Long-time HN member using a throwaway account for business reasons.<p>I’m thinking about launching a PR firm focused on helping startups/small companies and am hoping for some feedback.<p>I know it’s been done before, but I haven’t seen it executed well. I’ve spent time at both startups and PR firms and still see a massive void that needs to be filled.<p>I understand there’s a stigma around hiring PR firms at small companies because they’re typically too expensive, they don’t understand the needs of a small company, they don’t help you acquire new customers, the results are difficult to measure, etc.<p>So, what else? What are you looking for in a PR firm? Would you never, ever hire a PR firm? Do you currently work with an awesome PR company that I should know about? In SF and want to discuss over coffee? Any feedback in the comments or by email (in my profile) would be greatly appreciated.
======
luvcraft
Could you model your PR business to take equity in exchange for your services?
Most lean startups wouldn't be able to pay you much cash, but I think a lot of
them would be willing to give you equity.
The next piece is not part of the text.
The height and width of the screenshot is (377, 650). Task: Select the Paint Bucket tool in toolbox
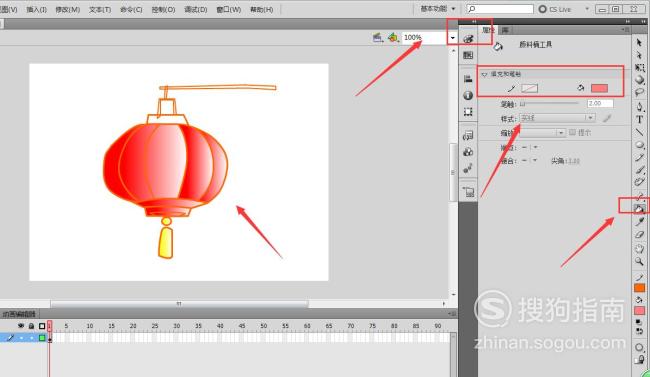[x=639, y=209]
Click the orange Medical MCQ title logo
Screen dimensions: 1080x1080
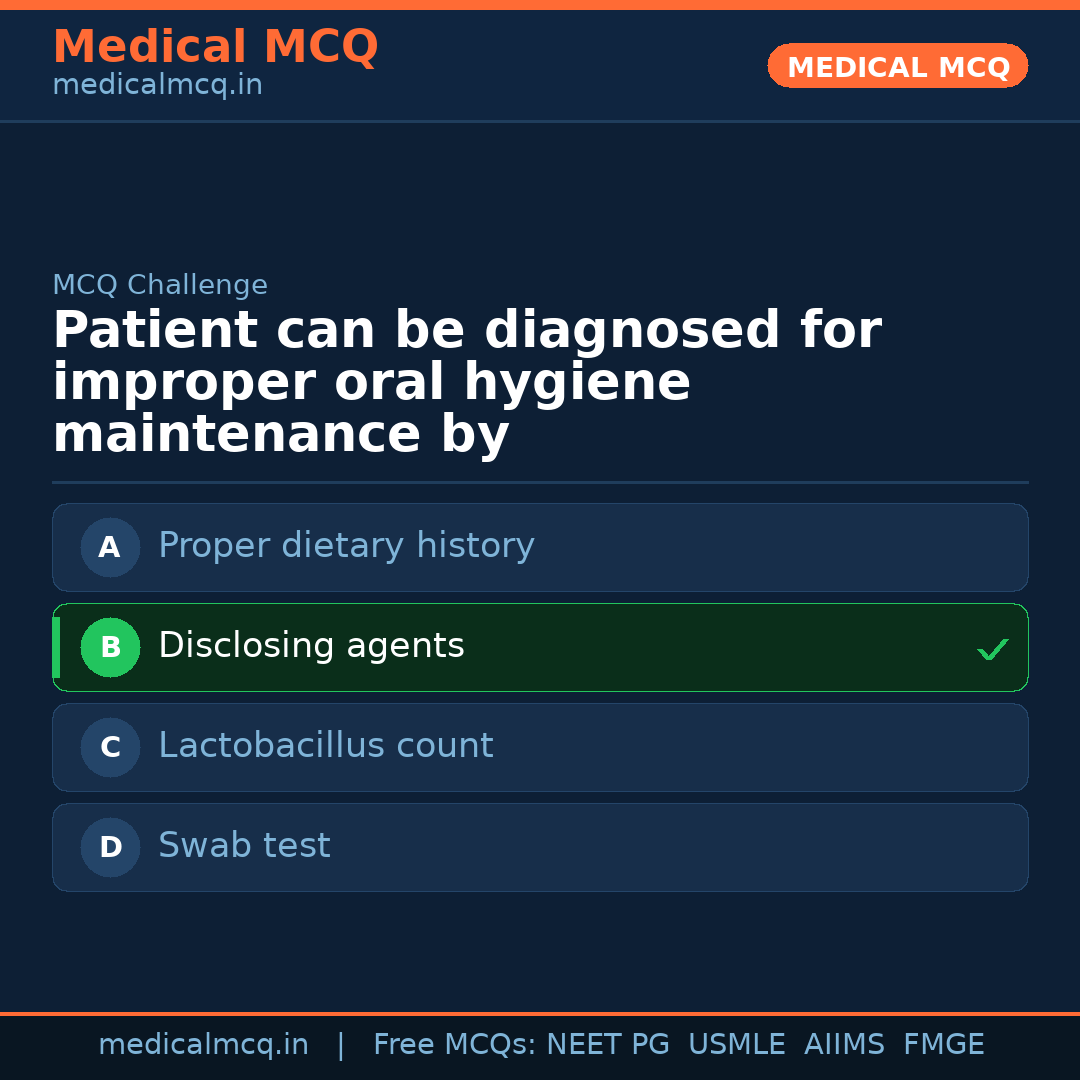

In fact, I think taking equity
rather than cash would offset the "the results are difficult to measure" issue
you mentioned; if I give you $5,000 to do some PR for my startup, then (to my
mind) you have the money regardless, and you could be spending 60 hours a week
for two months traveling the world and evangelizing about my startup to all
the right people, or you could just ask a friend to post it to his blog and
call it good.

If you have equity, however, then your profit is tied directly to the success
of my startup, so I could rest assured that you would have a (literal) vested
interest in making my company successful.

------
katherinehague
This is a question I too have been asking myself over the years. I'm a
marketing consultant, and I LOVE startups. But trying to find work with early
stage startups is really difficult because they generally can't pay much, or
prefer to hire developers over marketing resources. So I end up working mostly
with companies that are further along and have revenue, but wish I could
figure out a way to work exclusively with startups and still make a living. If
there were a way to scale these services beyond just a 1:1 effort to revenue
ratio that would be ideal...

Thought you might like this article:
[http://thenextweb.com/media/2011/08/21/pitch-perfect-a-
start...](http://thenextweb.com/media/2011/08/21/pitch-perfect-a-startups-
guide-to-getting-coverage/)

------
MrMike
Happy to be your alpha tester =)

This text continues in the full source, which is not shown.